Excerpted data:
- Opening Delimiter -

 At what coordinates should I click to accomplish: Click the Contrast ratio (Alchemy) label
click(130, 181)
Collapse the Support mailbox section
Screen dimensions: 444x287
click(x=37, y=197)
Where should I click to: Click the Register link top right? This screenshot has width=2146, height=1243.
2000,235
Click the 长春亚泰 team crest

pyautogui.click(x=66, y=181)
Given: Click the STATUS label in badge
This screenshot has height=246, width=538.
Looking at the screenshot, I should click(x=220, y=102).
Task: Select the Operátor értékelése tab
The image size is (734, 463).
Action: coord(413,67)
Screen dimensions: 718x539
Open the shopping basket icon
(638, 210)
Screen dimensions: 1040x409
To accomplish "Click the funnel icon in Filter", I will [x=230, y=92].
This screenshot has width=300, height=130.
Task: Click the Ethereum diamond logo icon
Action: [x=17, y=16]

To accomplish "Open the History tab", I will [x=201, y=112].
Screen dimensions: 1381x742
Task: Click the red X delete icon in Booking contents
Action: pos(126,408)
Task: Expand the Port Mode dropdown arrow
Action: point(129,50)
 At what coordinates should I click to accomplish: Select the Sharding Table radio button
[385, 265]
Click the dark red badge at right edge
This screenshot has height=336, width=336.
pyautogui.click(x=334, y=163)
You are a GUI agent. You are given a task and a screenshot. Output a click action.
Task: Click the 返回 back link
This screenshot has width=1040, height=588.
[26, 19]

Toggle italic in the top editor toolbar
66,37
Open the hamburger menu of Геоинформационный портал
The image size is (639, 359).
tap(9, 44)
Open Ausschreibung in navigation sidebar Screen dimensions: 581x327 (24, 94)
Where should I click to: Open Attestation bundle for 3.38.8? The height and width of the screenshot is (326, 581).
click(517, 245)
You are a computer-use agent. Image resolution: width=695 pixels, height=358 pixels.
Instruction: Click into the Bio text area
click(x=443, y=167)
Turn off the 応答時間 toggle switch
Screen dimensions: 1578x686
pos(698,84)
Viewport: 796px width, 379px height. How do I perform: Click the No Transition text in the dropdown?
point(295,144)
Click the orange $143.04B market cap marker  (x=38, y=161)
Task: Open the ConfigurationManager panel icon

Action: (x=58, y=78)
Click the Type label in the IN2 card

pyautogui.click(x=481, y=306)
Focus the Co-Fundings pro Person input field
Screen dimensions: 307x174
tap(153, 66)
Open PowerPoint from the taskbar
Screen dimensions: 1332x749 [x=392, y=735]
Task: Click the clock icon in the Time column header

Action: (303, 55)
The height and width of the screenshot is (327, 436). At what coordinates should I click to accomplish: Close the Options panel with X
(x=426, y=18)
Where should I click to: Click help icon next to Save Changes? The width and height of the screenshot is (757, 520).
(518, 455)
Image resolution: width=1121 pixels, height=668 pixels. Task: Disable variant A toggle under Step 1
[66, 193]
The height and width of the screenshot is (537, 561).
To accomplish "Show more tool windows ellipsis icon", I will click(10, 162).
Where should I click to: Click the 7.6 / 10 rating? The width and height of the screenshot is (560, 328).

- Closing Delimiter -

What this task involves:
Your answer must be the line holding "The height and width of the screenshot is (327, 436)." plus every later line to the end of the records, copied exactly.

Task answer:
The height and width of the screenshot is (327, 436). At what coordinates should I click to accomplish: Close the Options panel with X
(x=426, y=18)
Where should I click to: Click help icon next to Save Changes? The width and height of the screenshot is (757, 520).
(518, 455)
Image resolution: width=1121 pixels, height=668 pixels. Task: Disable variant A toggle under Step 1
[66, 193]
The height and width of the screenshot is (537, 561).
To accomplish "Show more tool windows ellipsis icon", I will click(10, 162).
Where should I click to: Click the 7.6 / 10 rating? The width and height of the screenshot is (560, 328).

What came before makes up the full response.